Lors du procès devant la Cour industrielle, la magistrate avait conclu qu’en l’absence de tout comité disciplinaire – qui est obligatoire sous la Section 32 (2) de la Labour Act (The Act), concernant les cas de licenciement injustifié – l’employé avait droit au paiement de la severance allowance au taux punitif. Elle avait ainsi ordonné à la compagnie de payer la somme de Rs 1 138 623 avec intérêt à compter de la date de licenciement. La compagnie avait fait appel, soutenant que la Cour industrielle n’aurait pas dû accorder le paiement de la severance allowance se basant sur son contrat de travail qui était à durée déterminée.
Le Belge était employé sur une base contractuelle, car il lui fallait un permis de travail et l’autorisation du Bureau du Premier ministre afin de pouvoir travailler à Maurice et y rester. Son premier contrat était d’une période d’un an commençant en avril 2002. Le contrat devait être renouvellé automatiquement et le dernier, datant du 23 janvier, 2007 était pour trois ans. Or la compagnie l’avait licencié le 31 octobre 2007 sans qu’il soit passé dans un quelconque comité disciplinaire.
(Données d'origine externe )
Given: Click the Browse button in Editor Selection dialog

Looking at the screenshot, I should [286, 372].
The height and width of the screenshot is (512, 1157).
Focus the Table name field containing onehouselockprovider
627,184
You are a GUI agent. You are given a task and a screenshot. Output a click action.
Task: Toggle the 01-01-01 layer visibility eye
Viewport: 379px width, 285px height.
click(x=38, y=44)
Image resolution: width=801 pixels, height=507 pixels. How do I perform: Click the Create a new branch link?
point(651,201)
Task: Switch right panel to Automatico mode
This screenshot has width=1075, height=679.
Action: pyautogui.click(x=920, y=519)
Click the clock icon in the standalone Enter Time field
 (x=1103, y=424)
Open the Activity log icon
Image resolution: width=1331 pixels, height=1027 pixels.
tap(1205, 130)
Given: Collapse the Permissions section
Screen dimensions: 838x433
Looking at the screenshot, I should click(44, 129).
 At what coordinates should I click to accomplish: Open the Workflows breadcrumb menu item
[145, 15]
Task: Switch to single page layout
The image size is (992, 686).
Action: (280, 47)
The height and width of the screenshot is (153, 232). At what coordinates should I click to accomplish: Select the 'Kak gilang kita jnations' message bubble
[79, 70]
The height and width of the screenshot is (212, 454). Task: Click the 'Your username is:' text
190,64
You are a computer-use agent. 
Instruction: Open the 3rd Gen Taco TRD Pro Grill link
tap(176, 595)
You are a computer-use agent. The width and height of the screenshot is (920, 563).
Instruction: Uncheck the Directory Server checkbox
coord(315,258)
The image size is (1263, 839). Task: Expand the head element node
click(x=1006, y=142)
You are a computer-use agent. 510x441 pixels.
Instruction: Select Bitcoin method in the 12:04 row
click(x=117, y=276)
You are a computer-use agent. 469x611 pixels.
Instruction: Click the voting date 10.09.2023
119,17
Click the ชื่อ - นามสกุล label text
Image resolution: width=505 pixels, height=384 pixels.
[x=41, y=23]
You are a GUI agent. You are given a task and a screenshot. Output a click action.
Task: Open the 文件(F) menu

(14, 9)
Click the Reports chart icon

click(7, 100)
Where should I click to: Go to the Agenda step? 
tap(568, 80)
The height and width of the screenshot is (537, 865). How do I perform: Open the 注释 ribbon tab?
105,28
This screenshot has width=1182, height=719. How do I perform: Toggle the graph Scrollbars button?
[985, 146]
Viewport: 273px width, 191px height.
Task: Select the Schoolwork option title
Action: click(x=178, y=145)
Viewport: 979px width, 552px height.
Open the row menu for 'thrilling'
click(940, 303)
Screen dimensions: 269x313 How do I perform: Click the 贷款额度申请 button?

La Cour industrielle s’était ainsi attardée sur le fait que bien qu’étant employé sur une base contractuelle, le Belge avait été en emploi continu chez Beldiam Co Ltd de 2002 à 2007, lui permettant de réclamer la severance allowance pour licenciement injustifié. « Section 34 of the Act provides for the payment of severance allowance where an employer terminates the employment of a worker who has been in continuous employment for a period of 12 months or more », a-t-elle souligné. La Cour avait conclu que l’employé avait rempli les conditions d’emploi continu pour une période de douze mois et avait donc droit au paiement de la severance allowance. La Cour d’appel a ainsi maintenu le jugement en faveur de E. L. A. Peeters. « The continuity of the respondent’s employment by the appellant from April 2002 until 31 October 2007, in accordance with Section 2 of the Act, cannot in any way be questioned. Furthermore, the respondent had been in the continuous employment of the appellant since April 2002 and was therefore indisputably in the appellant’s continuous employment for a period of more than 12 months when his employment was summarily terminated by the appellant on 31 October 2007 », ont souligné les juges.